§ **Document excerpt**
* * * *

Plaintiff moves the Court to enter judgment in her favor as follows: $312,084 of compensatory damages for the wrongful termination claim, $300,001 of compensatory damages for slander, plus prejudgment interest at a rate of 5.5% and exemplary damages in the sum of $4 million dollars.
In its Response, Lowe's requests that the Court apply Texas's mandatory exemplary damages cap and apply a different prejudgment interest rate. Although Plaintiff does not directly dispute the applicability of the exemplary damages cap, Plaintiff disagrees with Defendant's application of the cap. Plaintiff also reasserts her right to prejudgment interest at a 5.5% rate. The parties' contentions and the Court's analysis are set forth below.
Exemplary Damages Cap
Texas Civil Practice and Remedies Code section 41.008 provides:
(a) In an action in which a claimant seeks recovery of damages, the trier of fact shall determine the amount of economic damages separately from the amount of other compensatory damages.
(b) Exemplary damages awarded against a defendant may not exceed an amount equal to the greater of:
(1)(A) two times the amount of economic damages; plus
(B) an amount equal to any noneconomic damages found by the jury, not to exceed $750,000; or
"Economic damages" means compensatory damages intended to compensate a claimant for actual economic pecuniary loss.
"Noneconomic damages" means damages awarded for the purpose of compensating a claimant for physical pain and suffering, mental or emotional pain or anguish, loss of consortium, disfigurement, physical impairment, loss of companionship and society, inconvenience, loss of enjoyment of life, injury to reputation, and all other nonpecuniary losses of any kind other than exemplary damages.
"Economic damages" means compensatory damages intended to compensate a claimant for actual economic pecuniary loss.
"Noneconomic damages" means damages awarded for the purpose of compensating a claimant for physical pain and suffering, mental or emotional pain or anguish, loss of consortium, disfigurement, physical impairment, loss of companionship and society, inconvenience, loss of enjoyment of life, injury to reputation, and all other nonpecuniary losses of any kind other than exemplary damages.

* * * *

§ **Given data**
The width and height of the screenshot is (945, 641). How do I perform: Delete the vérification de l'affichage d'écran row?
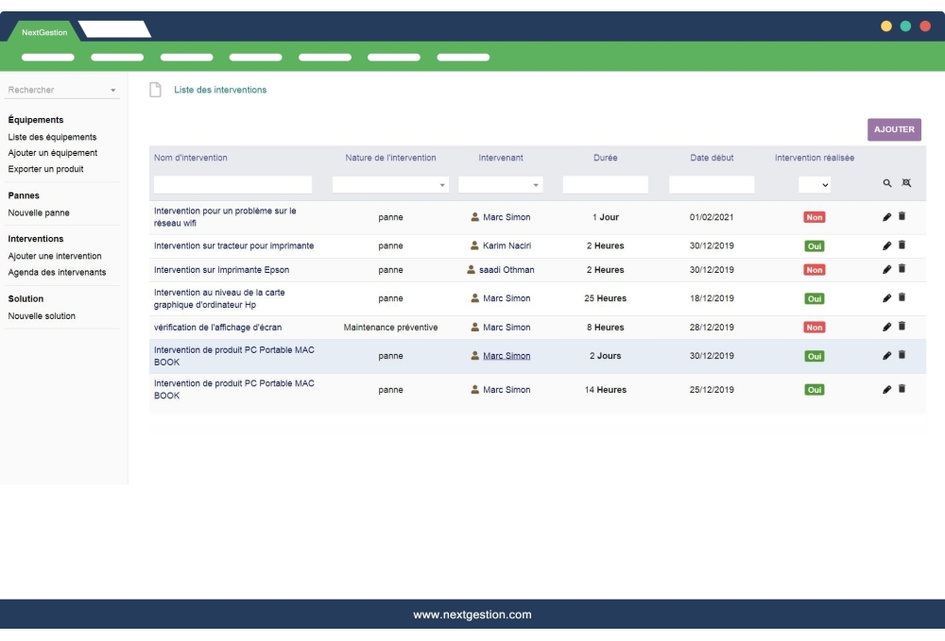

* * * *

§ **Request**
Please output the part of the damages ruling starting with "Plaintiff moves the" and going on through "set forth below.", word for word.

§ **Response below**
Plaintiff moves the Court to enter judgment in her favor as follows: $312,084 of compensatory damages for the wrongful termination claim, $300,001 of compensatory damages for slander, plus prejudgment interest at a rate of 5.5% and exemplary damages in the sum of $4 million dollars.
In its Response, Lowe's requests that the Court apply Texas's mandatory exemplary damages cap and apply a different prejudgment interest rate. Although Plaintiff does not directly dispute the applicability of the exemplary damages cap, Plaintiff disagrees with Defendant's application of the cap. Plaintiff also reasserts her right to prejudgment interest at a 5.5% rate. The parties' contentions and the Court's analysis are set forth below.